23.10.09

23/10/2009



6 o’clock in the morning I’m heading to Santos Dumont air
port in Rio de Janeiro under a heavy storm. It’s been raining since my arrival in Rio one week ago. Shivering I look up to the gloomy sky hoping in Mato Grosso’s proverbial heat. Trip flight takes me to Cuiabà, the capital of Mato Grosso, with stop-over in Belo Horizonte and Goiania.
Dozing over the clouds I wonder if Julinho from Pantanal Trackers(www.pantanaltrackers.com.br), the guide I hired on the internet, received my e-mail confirming his change in plans. His sister was supposed to pick me up at the airport and bring me to a guest-house in Cuiabà, where he would have met me at night after having brought to the airport the people he was on tour before me. That would have meant driving the whole 245 km road from Porto Jofre over Poconè to Cuiabà on one day and all the same on the next early morning. I had expressed my concern about him being tired in one of our earlier e-mails….well…never dare to say to a Pantaneiro that he is tired…it’s a rough land of proud hard-working man. Being myself a proud hard-working woman I hadn’t insisted any longer.
In fact a few days before my departure he had written to me proposing to meet him directly in Poconè, fantastic I had answered but I wasn’t sure he had had the chance to check his e-mails on the road. I wasn’t worried, Poconè is a small town 2 hours from Cuiabà at the beginning of the Transpantaneira, if I missed him or his sister at the airport I would have jumped on a bus to Poconè and was confident I would have found him there….
I didn’t know the guy, but from his e-mails I got the feeling that he was a nice person. And so it was.
I had contacted him some months ago, after an extensive research on the web, and by e-mail we had set up a plan for my five days in the Pantanal. I wanted to see Jaguars and of course all the wildlife, I wasn’t really interested in all the ordinary adventure stuff offered by conventional jungle-tours. I wanted also to get the feeling of what it was like to live in a place like that, not only the gorgeous nature but the people that are living part of this environment.

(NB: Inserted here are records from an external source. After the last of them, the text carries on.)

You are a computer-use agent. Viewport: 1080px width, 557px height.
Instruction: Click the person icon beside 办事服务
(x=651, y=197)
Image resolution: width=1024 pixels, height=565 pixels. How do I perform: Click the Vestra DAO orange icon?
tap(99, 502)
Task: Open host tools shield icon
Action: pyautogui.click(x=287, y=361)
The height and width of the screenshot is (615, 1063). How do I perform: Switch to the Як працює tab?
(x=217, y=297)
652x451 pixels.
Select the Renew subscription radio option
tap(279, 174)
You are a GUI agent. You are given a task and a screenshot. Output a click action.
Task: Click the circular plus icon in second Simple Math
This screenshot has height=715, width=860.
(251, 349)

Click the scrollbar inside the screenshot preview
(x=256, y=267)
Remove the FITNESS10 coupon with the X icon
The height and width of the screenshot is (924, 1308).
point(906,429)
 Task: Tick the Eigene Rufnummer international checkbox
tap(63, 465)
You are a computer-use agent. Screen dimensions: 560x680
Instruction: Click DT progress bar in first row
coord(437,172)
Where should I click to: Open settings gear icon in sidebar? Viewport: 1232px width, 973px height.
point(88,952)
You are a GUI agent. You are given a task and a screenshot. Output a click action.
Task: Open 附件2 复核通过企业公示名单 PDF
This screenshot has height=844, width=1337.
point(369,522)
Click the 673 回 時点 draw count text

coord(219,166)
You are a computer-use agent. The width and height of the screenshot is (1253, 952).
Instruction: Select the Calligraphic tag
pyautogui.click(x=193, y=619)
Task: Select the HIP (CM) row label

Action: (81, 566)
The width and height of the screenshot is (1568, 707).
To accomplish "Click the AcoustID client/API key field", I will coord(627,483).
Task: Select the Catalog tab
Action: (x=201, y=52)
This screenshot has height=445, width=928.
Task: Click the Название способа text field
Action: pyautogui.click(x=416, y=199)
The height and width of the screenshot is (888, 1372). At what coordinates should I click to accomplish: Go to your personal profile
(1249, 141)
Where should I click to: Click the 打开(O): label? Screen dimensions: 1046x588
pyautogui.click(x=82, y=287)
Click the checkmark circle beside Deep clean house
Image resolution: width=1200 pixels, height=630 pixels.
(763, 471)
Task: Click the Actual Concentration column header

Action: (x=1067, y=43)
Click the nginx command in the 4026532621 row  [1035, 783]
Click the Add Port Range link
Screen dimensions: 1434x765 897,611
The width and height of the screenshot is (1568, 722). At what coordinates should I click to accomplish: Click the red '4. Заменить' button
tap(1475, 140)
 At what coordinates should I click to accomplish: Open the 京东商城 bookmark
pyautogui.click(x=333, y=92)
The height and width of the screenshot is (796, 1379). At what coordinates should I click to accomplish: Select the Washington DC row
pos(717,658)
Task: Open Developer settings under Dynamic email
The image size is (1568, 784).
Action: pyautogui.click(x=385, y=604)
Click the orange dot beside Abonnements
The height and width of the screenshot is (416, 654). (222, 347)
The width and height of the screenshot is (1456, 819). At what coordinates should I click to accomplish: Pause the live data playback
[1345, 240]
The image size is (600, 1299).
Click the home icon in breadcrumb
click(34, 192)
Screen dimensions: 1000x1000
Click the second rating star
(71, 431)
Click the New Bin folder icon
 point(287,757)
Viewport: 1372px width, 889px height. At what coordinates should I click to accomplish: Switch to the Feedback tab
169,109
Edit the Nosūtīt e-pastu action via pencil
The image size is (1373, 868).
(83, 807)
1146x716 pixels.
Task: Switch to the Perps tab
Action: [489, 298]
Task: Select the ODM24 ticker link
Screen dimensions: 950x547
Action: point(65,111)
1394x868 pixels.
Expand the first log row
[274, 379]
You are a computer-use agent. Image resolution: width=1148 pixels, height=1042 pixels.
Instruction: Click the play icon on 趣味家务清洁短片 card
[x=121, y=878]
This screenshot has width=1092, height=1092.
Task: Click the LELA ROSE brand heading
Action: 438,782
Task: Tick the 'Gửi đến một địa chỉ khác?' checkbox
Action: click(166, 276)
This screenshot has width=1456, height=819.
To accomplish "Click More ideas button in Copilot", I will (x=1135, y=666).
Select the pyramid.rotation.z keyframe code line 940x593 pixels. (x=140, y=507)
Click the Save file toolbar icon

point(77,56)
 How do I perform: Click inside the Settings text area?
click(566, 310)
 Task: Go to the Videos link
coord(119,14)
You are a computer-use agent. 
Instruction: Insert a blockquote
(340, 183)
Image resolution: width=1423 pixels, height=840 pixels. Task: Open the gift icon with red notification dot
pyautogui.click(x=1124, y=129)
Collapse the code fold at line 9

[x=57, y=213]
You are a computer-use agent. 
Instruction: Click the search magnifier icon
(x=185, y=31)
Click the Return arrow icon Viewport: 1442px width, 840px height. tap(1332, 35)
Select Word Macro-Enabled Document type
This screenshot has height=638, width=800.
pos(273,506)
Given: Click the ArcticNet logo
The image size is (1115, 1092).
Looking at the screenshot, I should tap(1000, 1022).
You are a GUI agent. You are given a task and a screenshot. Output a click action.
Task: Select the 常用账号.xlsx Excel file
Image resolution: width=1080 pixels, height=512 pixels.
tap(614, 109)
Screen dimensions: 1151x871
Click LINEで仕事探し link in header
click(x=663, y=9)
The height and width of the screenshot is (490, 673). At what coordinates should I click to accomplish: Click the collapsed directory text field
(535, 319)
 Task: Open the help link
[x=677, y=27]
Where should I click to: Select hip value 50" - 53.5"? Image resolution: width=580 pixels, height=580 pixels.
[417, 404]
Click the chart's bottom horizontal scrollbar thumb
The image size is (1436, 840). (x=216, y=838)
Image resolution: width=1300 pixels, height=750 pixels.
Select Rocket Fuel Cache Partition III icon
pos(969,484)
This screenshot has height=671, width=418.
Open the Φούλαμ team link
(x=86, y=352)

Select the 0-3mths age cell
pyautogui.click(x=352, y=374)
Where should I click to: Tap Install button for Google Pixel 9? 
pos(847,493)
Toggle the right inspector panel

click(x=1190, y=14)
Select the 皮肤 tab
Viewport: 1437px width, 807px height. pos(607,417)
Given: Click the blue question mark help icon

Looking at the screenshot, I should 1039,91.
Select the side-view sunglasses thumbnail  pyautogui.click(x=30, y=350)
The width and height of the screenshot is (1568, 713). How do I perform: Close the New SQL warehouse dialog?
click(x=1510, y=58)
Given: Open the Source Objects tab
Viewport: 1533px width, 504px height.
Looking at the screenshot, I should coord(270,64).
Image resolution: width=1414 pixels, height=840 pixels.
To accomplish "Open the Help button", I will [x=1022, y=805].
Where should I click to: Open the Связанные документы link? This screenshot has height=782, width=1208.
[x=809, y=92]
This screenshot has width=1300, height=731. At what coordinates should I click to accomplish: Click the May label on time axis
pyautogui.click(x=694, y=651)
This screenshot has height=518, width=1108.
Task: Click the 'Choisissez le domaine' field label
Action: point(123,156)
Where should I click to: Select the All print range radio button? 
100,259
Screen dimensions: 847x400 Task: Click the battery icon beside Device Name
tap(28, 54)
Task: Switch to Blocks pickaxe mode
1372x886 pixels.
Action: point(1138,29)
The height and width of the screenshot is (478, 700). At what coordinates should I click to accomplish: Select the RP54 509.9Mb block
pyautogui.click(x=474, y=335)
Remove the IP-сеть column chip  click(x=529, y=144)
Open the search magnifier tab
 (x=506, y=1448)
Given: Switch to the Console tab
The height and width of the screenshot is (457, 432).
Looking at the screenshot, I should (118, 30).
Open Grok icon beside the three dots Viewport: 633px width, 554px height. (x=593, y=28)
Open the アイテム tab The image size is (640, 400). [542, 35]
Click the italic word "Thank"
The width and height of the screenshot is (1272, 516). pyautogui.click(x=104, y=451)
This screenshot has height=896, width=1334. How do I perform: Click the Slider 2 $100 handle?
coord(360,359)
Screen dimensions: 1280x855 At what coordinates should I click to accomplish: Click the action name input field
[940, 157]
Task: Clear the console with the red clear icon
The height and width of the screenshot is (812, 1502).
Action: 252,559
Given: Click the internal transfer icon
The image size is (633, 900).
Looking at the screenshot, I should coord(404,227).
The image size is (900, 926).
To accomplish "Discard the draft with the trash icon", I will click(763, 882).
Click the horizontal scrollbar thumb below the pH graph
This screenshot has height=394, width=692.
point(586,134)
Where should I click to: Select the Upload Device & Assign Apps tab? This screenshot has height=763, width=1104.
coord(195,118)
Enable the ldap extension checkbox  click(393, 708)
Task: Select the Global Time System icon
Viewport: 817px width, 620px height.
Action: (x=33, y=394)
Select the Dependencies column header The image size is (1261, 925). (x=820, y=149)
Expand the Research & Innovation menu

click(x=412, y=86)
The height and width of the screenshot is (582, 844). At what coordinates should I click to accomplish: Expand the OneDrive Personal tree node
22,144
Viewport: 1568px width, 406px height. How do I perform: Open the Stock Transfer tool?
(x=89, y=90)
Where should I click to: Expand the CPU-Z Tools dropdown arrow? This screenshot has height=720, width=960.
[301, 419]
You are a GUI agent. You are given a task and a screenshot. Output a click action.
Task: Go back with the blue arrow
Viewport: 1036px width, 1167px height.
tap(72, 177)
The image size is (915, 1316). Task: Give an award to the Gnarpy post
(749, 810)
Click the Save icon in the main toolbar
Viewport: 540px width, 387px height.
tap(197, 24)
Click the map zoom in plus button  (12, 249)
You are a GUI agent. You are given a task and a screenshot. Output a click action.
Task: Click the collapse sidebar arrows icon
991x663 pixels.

Our plans were to leave Cuiabà early in the morning of the 24th, drive to Poconè and slowly down the 145 km of the Transpantaneira, admiring the wildlife and landscape, arrive in Porto Jofre, pick up his boat and drive 2 and a half hours to the home of a local couple on rio Piriguara where we will be camping during our tour, deep in the area were we would have the chance to see the onça pintada, the jaguar - the largest American feline.